ND: A lot of VCs pushed us in that direction. The good news is a lot of companies are coming up to provide those ancillary services, and we’ll eventually partner with them if you want to export your data to Intuit or someone else. Right now, we’re really focused on [shoppers’] core business, helping then to operate it, to find customers, that’s our sweet spot for the immediate future.
TC: What are you charging? Who are you charging?
JS: A subscription model is an obvious way for us to go at some point, but right now, because we’re in the transaction flow, we’re taking a percentage of each transaction. The [solopreneuer] pays us $5 per transaction as a platform fee; the shopper pays us 5% atop the delivery fee set by the [person who is delivering their goods]. So if someone spends $100 on groceries, that customer pays us $5, and the shopper pays us $5 and the shopper gets that delivery fee, plus his or her tip.
The vast amount goes to the shopper, unlike with today’s model [wherein the vast majority goes to delivery companies]. Our average shopper is bringing home $32 in earnings per order, roughly three times as much as when they work for other grocery delivery apps. I think that’s partly because we communicate to [shoppers] that they are supporting local businesses and local entrepreneurs and they are receiving an average tip of 17% on their orders. But also, when you know your shopper and that person gets to know your preferences, you’re much more comfortable ordering non-perishables, like produce picked the way you like. That leads to huge order sizes, which is another reason that average earnings are higher.
TC: You’re fronting the cost for groceries. Is that money coming from your venture funding? Do you have a debt facility?
ND: We don’t. The money moves so fast. The shoppers are using the card to shop, then getting the money back again, so the cycle time is quick. It’s two days, not six months.

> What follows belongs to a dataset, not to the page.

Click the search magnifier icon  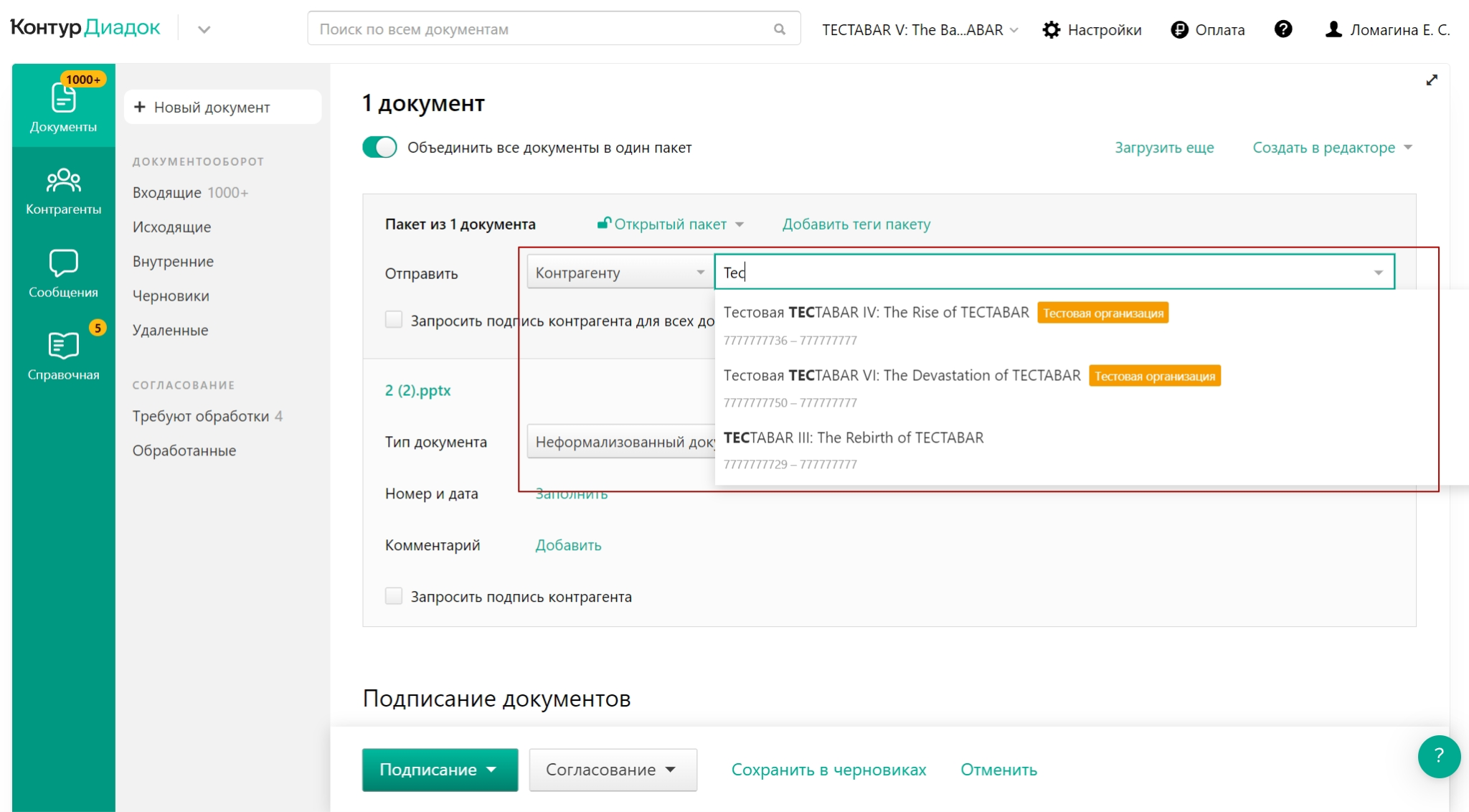tap(780, 29)
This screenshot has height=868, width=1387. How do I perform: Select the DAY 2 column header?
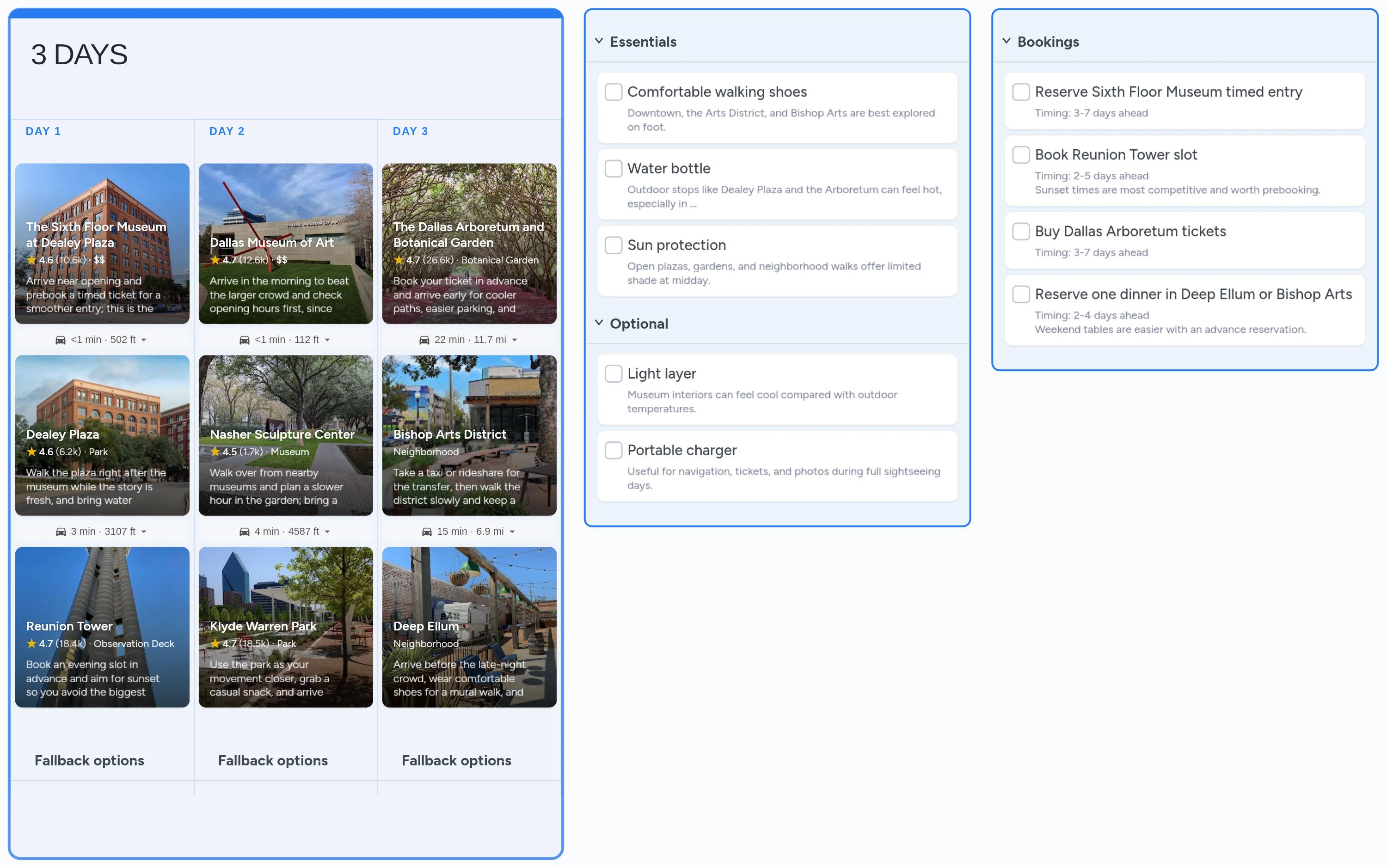point(227,131)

TC: How does this whole thing scale? Are you collecting data that you hope will inform future products?
ND: We definitely want to use tech to empower [shoppers] instead of control them. But [our CTO and third co-founder Tom Schoellhammer] came from Google doing search there, and eventually we [expect to] recommend similar stores, or [extend into] beauty or pet other local services. Grocery delivery is one obvious place where the market is broken, but where you want a trusted person involved, and you’re in the flow when people are looking for something [the opportunity opens up]. Shoppers’ knowledge of their local operation zone can be leveraged much more.